Your tasks:
a - In the article below on post-editing machine-translated content, what does under-editing risk?
b - State whether each statement agrees with the article below on post-editing machine-translated content, answering yes or no and quoting the deciding words: (i) The newest machine translation engines rely on neural technology. (ii) Over-editing is recommended because it protects quality. (iii) Deceptive accuracy occurs when the machine translation output seems inaccurate but keeps the project consistent.
c - Continue the article below on pitfalls of post-editing machine-translated content from its final sentence.

Reading text:
Translation and Localization Resources | SimulTrans

Pitfalls of Post-Editing Machine Translated Content

Written by Alexandre Rallo | August 31, 2021


The newest Machine Translation (MT) engines have left their rules-based and statistical days behind in favor of neural technology. Because Machine Translation engines can be trained, they can evolve to suit particular projects. However, more and more customers are requesting post-editing to ensure near-human quality and consistency across projects. Here are some of the most common pitfalls a post-editor might encounter and how to solve them.

Balance

[The juxtaposition in writing of syntactically parallel]

The first pitfall of post-editing is finding the right balance. A post-editor should know when to edit something and when not to; they should neither be lazy nor overzealous. It all depends on the project specifics:

  • What kind of text are we working on? Is it a simple "How-To guide" about easy-to-use software?
  • Are the sentences generally short and straightforward?
  • What quality is the client expecting?

Consequently, over-editing is something that should be avoided, as it could slow down a project’s completion, while under-editing risks jeopardizing quality.

Accuracy

[Freedom from mistake or error]

Once the right balance has been found, linguists need to look out for other challenges, among them deceptive accuracy.
What I call deceptive accuracy occurs when the Machine Translation output seems accurate, but actually introduces an inconsistency within the project.

Information supplied:
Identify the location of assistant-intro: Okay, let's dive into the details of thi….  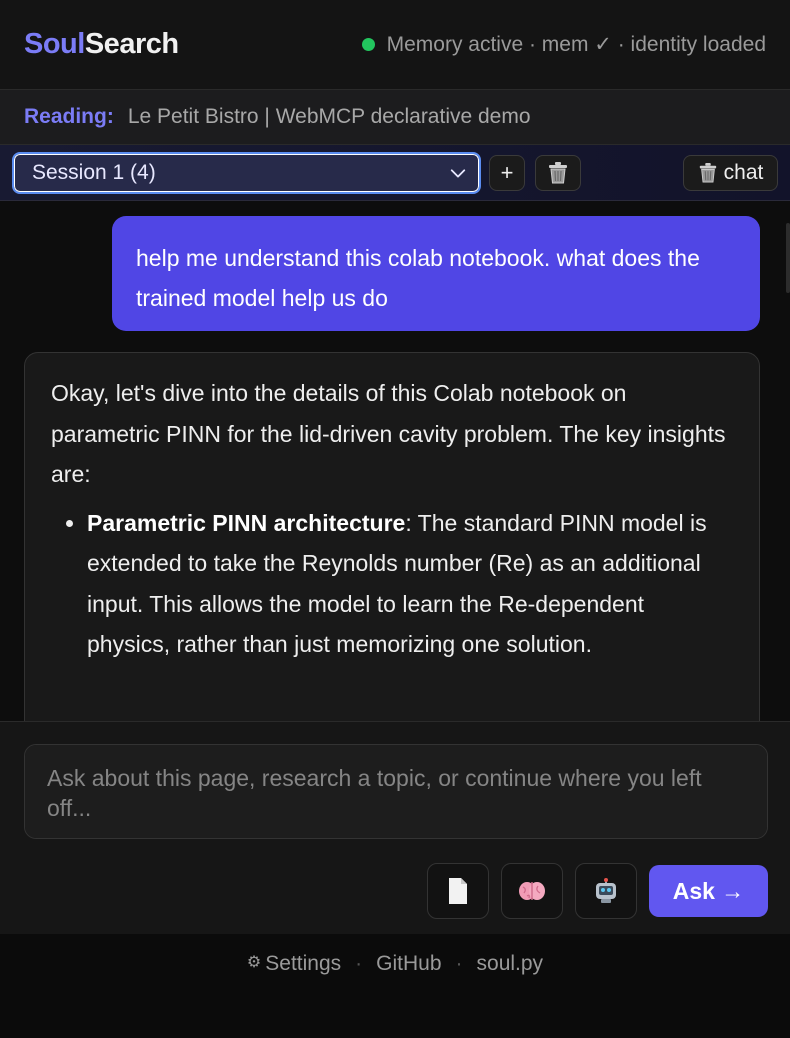
(388, 434).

Per-task answers:
a - Under-editing risks jeopardizing quality.

b -
(i) Yes: "The newest Machine Translation (MT) engines have left their rules-based and statistical days behind in favor of neural technology."
(ii) No: "over-editing is something that should be avoided, as it could slow down a project’s completion"
(iii) No: "deceptive accuracy occurs when the Machine Translation output seems accurate, but actually introduces an inconsistency within the project."

c -
Here’s an example using French MT output:

EN source: Restart the computer the device is connected to before updating it.

FR MT output: Redémarrez l’ordinateur auquel l’appareil est connecté avant de le mettre à jour.

At first glance, there is no need to post-edit this sentence and the linguist should be able to confirm the segment and move on to the next one. But terminological consistency is key, and we need to make sure the client’s preferences are adhered to at all times.

It might just be the case that for this account, the French in-house reviewer from the customer has asked to translate “device” as “dispositif”, rather than “appareil”. “Device” is such a common word, the MT is likely to mistranslate it from time to time, even if the engine has been trained.

Post-editing a project can be a long process, and such inaccuracies are easy to miss. A glossary check during the QA phase can help catch such terminological mistakes.

Syntax

[The way in which linguistic elements (such as words) are put together to form constituents (such as phrases or clauses)]

Tags are very useful and commonly used placeholders that are replicated from source to target. Unfortunately, they sometimes get in the way of machine translation and the source syntax gets broken in a sentence. Things are improving, but small issues still pop up every now and then.

This is what a tag-related issue might look like:

EN source: Click on <b>Open</b> [TAG1] > [TAG2] > OK to complete the process.
FR MT output: Cliquez sur <b>Ouvrir</b> [TAG1] > [TAG2] > D’accord de finir le processus.

See how the source syntax is broken up by the tags and arrows.  The MT might think that “OK to complete the process” is a separate phrase that should be treated independently, when in fact it is the end of the segment as a whole. This needs to be fixed by the post editor.

Fluency 

[The ability to speak or write a foreign language easily and accurately]

Syntactic fluency is a tricky challenge because it can be linked to the balance between under-editing and over-editing I mentioned earlier. Often, the MT output will look perfectly understandable, even though it stays too close to the source syntax to be considered fluent in the target language.

Here’s another French example:

EN source: Please wait while the files are being updated. Then, restart the device.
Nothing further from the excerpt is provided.